微囊藻毒素纳米抗体的制备及其间接竞争酶联免疫分析方法的建立

司 睿，吴广培，王 锋，雷红涛，王 弘

（华南农业大学食品学院 广东省食品质量与安全重点实验室畜产品精准加工与安全控制技术国家地方联合工程研究中心（广东） 广州 510642）

微囊藻毒素（Microcysin，MC）是一种天然小分子毒素[1]，由蓝藻产生并释放到水体中[2]，主要有MC-LR、MC-LA、MC-LY、MC-LW、MC-LF、MCYR、MC-WR、MC-RR 等8 种异构体[3]，其中MCLR 毒性最强[4]，普通水厂净化不能有效去除，严重威胁人畜饮用水安全。1996年，巴西一透析中心的透析液被MC-LR 污染，导致至少26 人死亡[5]。而在我国，2007年太湖蓝藻爆发导致整个无锡市的饮用水污染[6]。此外，在长江、黄河、松花江中下游等主要河流以及鄱阳湖、武汉东湖、上海淀山湖等几大淡水湖泊中，均检测到MC-LR。构建藻毒素的快速检测方法十分必要。
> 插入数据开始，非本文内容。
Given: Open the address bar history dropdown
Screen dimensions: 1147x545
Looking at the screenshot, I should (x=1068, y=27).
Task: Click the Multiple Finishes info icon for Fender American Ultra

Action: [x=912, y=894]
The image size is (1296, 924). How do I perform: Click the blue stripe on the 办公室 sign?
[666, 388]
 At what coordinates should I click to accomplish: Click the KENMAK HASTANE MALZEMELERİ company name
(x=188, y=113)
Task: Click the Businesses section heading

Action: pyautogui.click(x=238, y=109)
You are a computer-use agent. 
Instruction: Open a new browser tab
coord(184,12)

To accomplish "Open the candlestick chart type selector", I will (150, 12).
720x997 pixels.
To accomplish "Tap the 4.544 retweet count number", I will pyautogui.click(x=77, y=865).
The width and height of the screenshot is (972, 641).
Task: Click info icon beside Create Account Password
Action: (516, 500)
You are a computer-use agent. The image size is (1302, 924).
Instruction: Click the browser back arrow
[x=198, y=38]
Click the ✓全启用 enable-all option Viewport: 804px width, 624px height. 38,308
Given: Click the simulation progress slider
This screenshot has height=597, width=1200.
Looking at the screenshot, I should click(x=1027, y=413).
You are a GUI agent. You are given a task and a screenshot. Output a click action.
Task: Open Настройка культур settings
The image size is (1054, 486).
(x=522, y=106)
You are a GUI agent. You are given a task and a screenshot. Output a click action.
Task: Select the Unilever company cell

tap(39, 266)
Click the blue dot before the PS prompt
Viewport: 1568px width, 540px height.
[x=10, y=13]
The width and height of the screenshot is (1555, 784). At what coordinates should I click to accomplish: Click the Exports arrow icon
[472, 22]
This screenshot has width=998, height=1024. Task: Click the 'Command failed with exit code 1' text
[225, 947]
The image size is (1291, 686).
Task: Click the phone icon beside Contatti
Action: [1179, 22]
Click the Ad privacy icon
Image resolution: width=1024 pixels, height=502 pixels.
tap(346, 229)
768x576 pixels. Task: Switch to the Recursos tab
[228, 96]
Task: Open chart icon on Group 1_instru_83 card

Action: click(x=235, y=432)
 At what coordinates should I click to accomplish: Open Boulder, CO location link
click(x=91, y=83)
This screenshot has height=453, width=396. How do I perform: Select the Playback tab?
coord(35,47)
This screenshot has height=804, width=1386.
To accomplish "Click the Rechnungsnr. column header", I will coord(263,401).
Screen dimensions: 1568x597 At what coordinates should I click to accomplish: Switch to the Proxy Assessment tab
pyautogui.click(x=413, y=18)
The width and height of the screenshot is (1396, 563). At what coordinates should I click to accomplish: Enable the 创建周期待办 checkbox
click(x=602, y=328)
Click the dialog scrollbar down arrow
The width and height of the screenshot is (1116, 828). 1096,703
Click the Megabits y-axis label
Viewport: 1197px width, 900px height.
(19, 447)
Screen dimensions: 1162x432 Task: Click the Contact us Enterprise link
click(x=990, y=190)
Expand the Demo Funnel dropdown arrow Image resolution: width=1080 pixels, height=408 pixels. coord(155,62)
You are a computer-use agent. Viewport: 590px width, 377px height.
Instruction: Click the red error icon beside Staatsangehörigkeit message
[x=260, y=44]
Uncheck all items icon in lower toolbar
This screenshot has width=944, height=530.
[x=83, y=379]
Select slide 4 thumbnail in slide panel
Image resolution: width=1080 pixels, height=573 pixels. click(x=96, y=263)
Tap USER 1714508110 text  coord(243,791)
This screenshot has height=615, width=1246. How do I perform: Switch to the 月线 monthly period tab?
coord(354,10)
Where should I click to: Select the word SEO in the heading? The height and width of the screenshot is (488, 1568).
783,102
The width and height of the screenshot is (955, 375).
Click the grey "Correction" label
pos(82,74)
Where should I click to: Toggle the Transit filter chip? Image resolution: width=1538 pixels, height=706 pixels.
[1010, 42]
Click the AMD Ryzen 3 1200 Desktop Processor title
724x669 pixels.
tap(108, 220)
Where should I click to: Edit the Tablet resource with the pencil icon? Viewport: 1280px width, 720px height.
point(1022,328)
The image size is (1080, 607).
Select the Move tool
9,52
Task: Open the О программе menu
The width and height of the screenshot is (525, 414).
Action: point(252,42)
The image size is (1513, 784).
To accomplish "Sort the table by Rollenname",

免疫分析方法是一种基于抗原与抗体特异性识别的检测技术[7]，由于特异性强、灵敏度高等优点而被广泛应用于检测分析中[8-9]。近年来，免疫分析方法发展迅速，其中以酶联免疫分析法 （Enzyme-linked immunosorbent assay，ELISA） 应用最广泛[10]。对于免疫分析方法而言，制备高质量的抗体是其重点与难点所在[11]。与传统多克隆抗体和单克隆抗体相比，仅由重链可变区组成的纳米抗体（Nanobody，Nb）具有稳定性强、易表达、易于基因工程操作等特性[12-13]，在免疫检测方面的应用优势越来越受到人们的关注。本研究基于实验室前期已构建好的噬菌体展示纳米抗体文库[14]，采用固相亲和淘筛的方法，制备得到特异性识别MC-LR 的纳米抗体，建立MC-LR 的间接竞争酶联免疫分析方法，并将其应用于实际样品中MC-LR 的检测。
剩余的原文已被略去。